[To do]:
The answer consists solely of the listing's lines from the first through the line containing "You are a computer-use agent. 674x378 pixels.", each reproduced exactly.

━━ Records provided

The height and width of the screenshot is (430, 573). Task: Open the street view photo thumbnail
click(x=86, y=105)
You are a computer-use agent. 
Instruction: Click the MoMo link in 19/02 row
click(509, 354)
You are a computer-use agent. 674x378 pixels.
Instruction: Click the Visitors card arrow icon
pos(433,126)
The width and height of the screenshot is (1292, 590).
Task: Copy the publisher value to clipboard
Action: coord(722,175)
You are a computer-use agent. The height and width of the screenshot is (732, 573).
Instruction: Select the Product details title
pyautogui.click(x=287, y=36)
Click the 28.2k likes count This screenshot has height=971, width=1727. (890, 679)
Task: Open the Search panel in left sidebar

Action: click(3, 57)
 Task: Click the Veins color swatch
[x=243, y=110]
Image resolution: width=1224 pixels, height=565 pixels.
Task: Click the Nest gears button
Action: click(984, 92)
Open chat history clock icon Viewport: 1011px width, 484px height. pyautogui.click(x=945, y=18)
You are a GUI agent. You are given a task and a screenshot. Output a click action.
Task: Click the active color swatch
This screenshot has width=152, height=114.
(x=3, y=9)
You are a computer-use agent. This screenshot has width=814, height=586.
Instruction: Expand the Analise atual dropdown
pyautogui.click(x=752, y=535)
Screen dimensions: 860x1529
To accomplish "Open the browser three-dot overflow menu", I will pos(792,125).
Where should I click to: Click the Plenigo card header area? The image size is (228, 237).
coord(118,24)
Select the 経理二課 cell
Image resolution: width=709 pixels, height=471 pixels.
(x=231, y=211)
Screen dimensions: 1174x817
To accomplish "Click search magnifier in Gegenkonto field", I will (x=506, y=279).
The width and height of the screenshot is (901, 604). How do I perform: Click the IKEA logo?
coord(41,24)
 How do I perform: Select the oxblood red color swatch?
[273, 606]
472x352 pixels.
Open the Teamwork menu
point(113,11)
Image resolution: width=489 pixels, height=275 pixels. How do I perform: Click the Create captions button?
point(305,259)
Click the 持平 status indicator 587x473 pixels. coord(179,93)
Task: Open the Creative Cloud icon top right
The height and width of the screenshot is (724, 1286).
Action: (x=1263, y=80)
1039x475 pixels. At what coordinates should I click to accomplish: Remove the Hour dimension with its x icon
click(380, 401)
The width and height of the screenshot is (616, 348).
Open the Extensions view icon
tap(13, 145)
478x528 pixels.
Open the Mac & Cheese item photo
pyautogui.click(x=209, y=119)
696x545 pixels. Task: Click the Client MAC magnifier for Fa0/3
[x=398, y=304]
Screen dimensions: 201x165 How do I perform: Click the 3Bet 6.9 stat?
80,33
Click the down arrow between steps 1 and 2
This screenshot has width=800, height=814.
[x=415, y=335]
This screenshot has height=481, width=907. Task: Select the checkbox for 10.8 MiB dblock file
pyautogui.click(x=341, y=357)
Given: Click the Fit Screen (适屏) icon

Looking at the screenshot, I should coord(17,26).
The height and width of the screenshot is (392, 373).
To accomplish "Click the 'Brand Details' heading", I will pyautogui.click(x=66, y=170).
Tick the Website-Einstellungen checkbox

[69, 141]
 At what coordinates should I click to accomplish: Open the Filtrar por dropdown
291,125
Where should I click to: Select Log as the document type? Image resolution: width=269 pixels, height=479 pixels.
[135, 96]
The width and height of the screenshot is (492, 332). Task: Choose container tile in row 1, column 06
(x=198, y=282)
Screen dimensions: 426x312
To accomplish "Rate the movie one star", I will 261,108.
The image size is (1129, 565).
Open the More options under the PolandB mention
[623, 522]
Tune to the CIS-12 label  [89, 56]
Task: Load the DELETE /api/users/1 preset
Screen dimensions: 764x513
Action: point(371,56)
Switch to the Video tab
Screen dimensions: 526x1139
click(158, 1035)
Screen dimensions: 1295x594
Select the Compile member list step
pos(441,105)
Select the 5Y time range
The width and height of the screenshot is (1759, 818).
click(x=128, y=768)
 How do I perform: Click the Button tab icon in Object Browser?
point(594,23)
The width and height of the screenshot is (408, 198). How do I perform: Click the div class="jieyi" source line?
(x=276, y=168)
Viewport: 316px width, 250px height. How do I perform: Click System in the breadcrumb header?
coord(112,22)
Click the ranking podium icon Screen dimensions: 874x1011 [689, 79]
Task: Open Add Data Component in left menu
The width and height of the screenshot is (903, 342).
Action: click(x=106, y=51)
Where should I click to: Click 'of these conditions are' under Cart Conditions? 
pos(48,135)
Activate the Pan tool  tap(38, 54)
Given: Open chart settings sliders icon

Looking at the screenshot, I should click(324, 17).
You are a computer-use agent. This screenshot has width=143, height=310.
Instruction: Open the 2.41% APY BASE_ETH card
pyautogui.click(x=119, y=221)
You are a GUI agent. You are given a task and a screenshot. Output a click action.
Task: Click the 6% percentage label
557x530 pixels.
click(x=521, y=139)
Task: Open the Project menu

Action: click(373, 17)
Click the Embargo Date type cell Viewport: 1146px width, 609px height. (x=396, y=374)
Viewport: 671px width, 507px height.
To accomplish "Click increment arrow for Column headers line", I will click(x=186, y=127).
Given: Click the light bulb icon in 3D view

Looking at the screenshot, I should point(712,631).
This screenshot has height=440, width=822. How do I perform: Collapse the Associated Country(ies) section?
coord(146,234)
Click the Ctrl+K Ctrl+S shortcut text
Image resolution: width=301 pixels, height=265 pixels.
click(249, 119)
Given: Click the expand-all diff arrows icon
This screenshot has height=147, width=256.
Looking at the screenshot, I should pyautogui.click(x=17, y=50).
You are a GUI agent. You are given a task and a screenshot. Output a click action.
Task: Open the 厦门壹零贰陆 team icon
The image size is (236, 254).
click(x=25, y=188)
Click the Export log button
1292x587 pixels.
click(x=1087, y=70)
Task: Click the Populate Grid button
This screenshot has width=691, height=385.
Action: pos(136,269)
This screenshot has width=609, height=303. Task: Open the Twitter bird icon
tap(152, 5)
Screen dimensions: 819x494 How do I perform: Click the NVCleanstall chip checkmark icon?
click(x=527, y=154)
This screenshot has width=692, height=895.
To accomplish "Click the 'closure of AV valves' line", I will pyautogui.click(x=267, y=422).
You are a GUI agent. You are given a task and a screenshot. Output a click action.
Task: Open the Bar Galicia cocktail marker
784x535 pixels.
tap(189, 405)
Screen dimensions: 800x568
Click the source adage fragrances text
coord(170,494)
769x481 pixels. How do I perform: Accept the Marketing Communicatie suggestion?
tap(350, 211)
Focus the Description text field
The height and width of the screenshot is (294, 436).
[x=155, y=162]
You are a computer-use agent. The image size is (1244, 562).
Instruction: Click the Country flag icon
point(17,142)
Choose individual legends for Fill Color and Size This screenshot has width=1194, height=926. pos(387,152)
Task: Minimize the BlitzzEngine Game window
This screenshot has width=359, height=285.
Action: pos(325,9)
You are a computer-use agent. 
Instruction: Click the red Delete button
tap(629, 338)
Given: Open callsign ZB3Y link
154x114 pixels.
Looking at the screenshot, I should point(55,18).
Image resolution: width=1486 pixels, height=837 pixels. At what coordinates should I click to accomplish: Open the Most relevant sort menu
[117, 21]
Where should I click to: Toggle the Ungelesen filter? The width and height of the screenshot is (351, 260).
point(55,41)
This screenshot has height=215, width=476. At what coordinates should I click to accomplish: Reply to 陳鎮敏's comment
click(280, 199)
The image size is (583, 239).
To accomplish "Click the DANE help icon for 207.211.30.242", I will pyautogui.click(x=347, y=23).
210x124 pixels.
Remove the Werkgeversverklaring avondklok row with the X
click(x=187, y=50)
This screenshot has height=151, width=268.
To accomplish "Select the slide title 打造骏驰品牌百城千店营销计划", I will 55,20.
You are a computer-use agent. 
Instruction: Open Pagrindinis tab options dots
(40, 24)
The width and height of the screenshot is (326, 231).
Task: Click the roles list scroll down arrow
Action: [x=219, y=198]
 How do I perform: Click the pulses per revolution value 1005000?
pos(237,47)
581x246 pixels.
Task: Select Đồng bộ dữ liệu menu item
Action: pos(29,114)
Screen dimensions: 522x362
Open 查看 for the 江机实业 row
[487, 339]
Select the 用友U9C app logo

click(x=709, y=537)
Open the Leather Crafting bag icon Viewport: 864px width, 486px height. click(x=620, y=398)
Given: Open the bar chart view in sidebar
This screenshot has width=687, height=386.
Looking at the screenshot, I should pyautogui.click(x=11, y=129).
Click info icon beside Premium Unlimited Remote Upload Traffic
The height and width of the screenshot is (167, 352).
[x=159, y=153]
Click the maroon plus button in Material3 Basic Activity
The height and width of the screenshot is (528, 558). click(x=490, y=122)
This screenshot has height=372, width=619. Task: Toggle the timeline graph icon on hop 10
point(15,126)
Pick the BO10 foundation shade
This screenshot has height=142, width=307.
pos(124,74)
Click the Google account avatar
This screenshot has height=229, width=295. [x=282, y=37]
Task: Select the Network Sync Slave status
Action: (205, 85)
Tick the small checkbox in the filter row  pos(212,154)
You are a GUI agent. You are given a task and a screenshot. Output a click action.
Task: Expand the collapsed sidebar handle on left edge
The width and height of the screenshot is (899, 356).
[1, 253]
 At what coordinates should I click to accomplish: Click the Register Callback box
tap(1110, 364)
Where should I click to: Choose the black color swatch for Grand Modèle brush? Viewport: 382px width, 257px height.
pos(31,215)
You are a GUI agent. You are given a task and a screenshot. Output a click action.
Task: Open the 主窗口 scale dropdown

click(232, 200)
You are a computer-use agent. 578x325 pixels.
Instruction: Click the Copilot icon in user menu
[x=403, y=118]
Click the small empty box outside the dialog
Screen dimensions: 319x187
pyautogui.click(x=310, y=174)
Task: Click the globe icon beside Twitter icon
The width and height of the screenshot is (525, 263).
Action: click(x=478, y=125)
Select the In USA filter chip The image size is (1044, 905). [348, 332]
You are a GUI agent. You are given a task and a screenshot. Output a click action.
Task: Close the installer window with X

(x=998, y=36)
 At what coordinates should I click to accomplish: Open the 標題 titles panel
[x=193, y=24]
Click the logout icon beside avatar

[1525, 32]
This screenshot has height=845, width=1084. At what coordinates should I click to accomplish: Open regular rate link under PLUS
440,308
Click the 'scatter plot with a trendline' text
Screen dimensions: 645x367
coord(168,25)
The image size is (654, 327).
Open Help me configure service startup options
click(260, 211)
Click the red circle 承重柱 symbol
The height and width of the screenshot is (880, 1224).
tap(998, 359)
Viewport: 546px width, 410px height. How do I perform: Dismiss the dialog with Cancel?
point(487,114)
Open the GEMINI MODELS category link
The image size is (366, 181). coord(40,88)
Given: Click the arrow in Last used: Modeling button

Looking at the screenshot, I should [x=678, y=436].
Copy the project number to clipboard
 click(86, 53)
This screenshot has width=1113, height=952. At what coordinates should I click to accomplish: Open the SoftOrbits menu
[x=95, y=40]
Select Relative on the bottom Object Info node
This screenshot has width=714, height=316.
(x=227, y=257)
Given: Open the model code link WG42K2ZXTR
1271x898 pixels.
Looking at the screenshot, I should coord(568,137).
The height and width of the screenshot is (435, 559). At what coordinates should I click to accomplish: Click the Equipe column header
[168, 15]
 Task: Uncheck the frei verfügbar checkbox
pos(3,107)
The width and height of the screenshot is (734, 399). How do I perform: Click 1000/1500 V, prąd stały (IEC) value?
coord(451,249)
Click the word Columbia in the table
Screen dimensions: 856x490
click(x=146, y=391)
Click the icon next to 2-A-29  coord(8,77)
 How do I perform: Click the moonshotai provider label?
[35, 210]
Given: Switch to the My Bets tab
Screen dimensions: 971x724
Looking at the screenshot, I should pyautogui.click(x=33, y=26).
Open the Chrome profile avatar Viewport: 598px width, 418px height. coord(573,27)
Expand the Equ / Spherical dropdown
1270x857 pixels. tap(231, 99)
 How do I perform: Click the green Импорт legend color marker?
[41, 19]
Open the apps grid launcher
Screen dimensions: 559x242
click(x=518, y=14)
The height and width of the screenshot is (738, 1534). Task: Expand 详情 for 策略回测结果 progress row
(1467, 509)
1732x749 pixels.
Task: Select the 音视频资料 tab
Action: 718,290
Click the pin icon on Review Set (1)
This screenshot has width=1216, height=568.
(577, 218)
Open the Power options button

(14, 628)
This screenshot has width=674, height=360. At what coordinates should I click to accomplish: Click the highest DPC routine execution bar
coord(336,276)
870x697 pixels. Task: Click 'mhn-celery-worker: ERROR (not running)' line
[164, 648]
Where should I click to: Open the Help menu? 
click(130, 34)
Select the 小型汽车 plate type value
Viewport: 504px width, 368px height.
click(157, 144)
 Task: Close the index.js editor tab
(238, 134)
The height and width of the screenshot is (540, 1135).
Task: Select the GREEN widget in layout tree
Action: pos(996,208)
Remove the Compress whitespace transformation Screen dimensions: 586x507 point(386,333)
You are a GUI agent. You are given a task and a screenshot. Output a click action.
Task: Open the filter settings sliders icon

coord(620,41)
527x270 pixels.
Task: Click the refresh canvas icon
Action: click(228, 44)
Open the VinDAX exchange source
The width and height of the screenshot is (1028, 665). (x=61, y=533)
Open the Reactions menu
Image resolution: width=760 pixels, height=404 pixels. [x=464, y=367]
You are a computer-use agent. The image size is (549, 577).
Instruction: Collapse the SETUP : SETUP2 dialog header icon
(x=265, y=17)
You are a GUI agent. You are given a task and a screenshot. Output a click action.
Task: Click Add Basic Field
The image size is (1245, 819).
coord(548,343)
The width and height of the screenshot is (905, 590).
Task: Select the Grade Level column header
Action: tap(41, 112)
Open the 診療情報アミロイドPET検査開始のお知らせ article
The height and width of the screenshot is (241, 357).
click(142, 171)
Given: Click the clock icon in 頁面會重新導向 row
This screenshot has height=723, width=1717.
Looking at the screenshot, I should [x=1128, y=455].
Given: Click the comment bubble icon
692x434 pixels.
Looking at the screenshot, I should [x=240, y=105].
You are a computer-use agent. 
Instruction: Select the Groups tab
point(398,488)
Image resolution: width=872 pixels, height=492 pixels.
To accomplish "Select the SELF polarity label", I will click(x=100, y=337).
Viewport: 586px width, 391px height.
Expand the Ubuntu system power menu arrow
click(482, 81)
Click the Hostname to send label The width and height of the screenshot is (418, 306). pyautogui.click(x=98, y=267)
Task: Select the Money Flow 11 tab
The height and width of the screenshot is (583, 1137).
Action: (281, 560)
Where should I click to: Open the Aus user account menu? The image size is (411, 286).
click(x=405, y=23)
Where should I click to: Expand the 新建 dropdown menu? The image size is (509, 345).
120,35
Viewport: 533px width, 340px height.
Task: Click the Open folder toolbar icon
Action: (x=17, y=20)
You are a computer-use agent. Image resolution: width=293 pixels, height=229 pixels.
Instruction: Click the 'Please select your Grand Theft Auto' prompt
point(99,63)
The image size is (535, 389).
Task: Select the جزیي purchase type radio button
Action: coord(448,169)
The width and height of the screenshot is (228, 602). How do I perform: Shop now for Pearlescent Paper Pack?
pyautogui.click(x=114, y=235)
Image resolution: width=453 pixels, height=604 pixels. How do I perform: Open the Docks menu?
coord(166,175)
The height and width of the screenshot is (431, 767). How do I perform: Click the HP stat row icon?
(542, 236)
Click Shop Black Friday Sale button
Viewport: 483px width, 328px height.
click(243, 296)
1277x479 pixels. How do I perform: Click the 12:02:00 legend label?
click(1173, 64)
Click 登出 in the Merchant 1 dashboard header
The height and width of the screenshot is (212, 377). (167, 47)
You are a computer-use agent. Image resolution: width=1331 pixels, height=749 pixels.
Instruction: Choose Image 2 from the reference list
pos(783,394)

━━━━

[Expected output]:
The height and width of the screenshot is (430, 573). Task: Open the street view photo thumbnail
click(x=86, y=105)
You are a computer-use agent. 
Instruction: Click the MoMo link in 19/02 row
click(509, 354)
You are a computer-use agent. 674x378 pixels.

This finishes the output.